Billionaire Adani Set to Develop Sri Lanka’s Port Terminal
India’s Adani Group is the front-runner to develop Sri Lanka’s stalled East Container Terminal in Colombo port, people with knowledge of the matter said, helping billionaire Gautam Adani expand his port business overseas.
Adani Ports and Special Economic Zone Ltd. and a local partner received an in-principle approval to sign a deal with Sri Lanka Ports Authority, which will hold majority stake in the project, the people said, asking not to be identified citing rules for speaking with the media.
Details of the stake holding are still being worked out after a review of the project following labor protests that had stalled the deal before parliamentary elections in August, they said. India’s foreign ministry and the Adani Group didn’t immediately respond to requests seeking comments.
Adani, India’s biggest ports and logistics company, had signed a preliminary agreement for the project last year.
Work on reviving the project, being jointly developed by Sri Lanka, India and Japan, comes at a time of rising regional tensions with China. Both India and Japan are members of the informal Quad grouping that along with U.S. and Australia is seen as a counter to Beijing’s influence in the Indo-Pacific region.
While the deal was agreed upon last year, President Gotabaya Rajapaksa had announced a review after protests by labor unions who feared foreign control over the strategic project, according to reports. The island nation had earlier depended heavily on China for its infrastructure development in the first half of this decade, creating tensions with New Delhi.
The neighbors began rebuilding trade and investment ties before the coronavirus pandemic struck.
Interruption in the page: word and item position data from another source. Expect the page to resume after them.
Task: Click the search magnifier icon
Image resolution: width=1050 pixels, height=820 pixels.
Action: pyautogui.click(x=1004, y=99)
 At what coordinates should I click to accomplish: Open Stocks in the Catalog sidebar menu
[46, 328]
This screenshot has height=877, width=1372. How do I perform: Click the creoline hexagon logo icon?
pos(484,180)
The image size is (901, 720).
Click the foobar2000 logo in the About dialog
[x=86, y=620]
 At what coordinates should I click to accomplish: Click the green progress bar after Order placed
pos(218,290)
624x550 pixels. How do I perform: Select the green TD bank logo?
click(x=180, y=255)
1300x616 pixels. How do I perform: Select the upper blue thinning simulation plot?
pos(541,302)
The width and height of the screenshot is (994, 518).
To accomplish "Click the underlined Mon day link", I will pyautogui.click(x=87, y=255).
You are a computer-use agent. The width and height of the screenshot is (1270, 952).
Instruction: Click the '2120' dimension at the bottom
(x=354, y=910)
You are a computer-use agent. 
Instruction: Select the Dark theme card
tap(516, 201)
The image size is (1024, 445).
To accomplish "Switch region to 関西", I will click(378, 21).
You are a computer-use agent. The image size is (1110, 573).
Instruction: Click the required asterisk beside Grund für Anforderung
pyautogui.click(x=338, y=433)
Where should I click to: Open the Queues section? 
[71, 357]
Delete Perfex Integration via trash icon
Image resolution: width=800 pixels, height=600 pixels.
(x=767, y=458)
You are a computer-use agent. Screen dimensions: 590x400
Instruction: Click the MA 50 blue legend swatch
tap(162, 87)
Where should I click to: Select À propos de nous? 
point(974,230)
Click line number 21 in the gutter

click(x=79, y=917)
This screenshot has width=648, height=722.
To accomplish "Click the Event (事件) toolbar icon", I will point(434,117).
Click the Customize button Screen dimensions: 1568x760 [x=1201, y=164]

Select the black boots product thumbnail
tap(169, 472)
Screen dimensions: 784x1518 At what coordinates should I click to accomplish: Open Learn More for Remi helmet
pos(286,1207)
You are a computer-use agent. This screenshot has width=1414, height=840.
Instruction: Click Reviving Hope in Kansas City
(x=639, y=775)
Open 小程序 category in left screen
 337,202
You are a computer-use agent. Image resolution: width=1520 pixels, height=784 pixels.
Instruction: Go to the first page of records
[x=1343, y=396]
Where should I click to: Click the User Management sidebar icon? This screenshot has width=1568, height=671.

In July, India extended a $400 million currency swap facility to Colombo to assist with post-pandemic economic recovery. The two countries also discussed deferring of debt repayment during Prime Minister Mahinda Rajapaksa’s first high-level virtual meeting since his re-election with India’s Narendra Modi in September.
Sri Lanka — which emerged from a three-decade civil war in 2009 — was known for taking Chinese loans to fund vast infrastructure projects, including ports and highways, that eventually became part of Beijing’s Belt and Road Initiative. Its appetite for Chinese cash waned after rising debt forced it to sell the Hambantota port back to China Merchants Port Holdings.
Meanwhile, the country’s port authority last week started operations at parts of the East Container Terminal that it has already built, said Chairman Daya Ratnayake.
The agreement signed between Sri Lanka’s former government with India and Japan “is still on,” he said. The Sri Lankan government “is in discussions on how to operationalize it.”